====== Supplied records
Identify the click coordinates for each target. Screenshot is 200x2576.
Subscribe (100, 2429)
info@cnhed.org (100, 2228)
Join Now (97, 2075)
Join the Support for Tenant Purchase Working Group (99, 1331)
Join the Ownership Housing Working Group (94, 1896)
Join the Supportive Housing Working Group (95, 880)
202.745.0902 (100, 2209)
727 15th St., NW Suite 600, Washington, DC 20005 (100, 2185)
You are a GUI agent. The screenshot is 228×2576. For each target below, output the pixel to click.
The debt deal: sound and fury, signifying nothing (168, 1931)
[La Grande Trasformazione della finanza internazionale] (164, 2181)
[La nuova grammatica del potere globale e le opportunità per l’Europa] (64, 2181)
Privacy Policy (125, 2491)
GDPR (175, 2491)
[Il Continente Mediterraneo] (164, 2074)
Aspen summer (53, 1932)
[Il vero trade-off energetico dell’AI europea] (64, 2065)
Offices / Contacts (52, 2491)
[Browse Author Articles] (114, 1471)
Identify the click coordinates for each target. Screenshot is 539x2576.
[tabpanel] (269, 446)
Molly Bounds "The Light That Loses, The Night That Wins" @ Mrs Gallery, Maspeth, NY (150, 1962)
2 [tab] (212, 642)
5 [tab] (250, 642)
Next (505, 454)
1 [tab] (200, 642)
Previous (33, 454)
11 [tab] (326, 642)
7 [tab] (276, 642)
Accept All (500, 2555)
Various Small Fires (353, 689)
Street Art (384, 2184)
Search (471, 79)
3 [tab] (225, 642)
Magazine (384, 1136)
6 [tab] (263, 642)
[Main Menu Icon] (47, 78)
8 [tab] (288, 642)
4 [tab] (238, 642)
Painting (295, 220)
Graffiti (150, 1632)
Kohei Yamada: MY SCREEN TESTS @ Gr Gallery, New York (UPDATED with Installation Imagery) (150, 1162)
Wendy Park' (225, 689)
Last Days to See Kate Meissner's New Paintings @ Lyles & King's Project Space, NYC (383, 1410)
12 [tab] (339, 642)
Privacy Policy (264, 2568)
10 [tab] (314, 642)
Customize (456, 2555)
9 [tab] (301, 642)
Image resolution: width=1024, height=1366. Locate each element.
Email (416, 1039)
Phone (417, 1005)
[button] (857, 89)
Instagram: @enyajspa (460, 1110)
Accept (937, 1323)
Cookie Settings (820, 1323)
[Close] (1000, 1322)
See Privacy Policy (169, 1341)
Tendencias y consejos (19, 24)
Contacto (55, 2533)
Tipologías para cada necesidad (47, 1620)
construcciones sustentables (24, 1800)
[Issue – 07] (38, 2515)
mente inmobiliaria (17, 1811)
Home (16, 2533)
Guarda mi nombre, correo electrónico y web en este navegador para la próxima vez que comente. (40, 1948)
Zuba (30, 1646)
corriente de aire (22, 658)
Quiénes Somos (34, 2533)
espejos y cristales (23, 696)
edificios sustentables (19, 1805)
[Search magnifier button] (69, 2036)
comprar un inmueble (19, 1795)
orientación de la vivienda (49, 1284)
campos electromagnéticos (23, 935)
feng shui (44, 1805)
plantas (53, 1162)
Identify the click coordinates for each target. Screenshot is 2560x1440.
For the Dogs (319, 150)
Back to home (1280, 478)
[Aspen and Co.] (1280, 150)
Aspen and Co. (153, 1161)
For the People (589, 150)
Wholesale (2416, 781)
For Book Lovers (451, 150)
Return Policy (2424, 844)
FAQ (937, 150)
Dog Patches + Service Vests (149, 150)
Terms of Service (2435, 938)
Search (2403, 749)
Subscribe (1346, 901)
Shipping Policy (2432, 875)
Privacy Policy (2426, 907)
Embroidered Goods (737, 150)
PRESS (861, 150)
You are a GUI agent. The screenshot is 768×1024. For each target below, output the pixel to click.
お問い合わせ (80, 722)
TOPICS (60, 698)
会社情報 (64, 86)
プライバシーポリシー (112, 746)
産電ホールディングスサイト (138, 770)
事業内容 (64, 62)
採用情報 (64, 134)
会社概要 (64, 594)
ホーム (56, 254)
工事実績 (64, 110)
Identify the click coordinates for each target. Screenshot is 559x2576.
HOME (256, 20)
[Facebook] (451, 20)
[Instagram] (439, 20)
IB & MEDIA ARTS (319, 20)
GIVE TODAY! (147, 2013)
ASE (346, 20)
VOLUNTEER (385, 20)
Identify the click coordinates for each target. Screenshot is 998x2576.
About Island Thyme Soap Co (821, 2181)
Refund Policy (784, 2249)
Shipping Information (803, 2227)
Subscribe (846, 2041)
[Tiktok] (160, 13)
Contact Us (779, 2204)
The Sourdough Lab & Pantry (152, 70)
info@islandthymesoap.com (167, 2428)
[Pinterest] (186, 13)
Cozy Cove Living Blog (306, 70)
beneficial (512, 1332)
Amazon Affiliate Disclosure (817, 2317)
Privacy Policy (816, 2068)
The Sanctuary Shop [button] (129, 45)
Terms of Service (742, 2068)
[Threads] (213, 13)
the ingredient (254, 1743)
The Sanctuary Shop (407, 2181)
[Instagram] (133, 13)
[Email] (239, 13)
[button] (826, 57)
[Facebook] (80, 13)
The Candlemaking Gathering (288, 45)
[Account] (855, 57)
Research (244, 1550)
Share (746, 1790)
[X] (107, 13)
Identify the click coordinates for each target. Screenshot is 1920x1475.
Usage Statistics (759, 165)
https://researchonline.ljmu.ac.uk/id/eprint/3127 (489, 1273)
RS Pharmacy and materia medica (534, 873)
============
Report how many lines of the data above include "Shop", giving the number and no other words.

2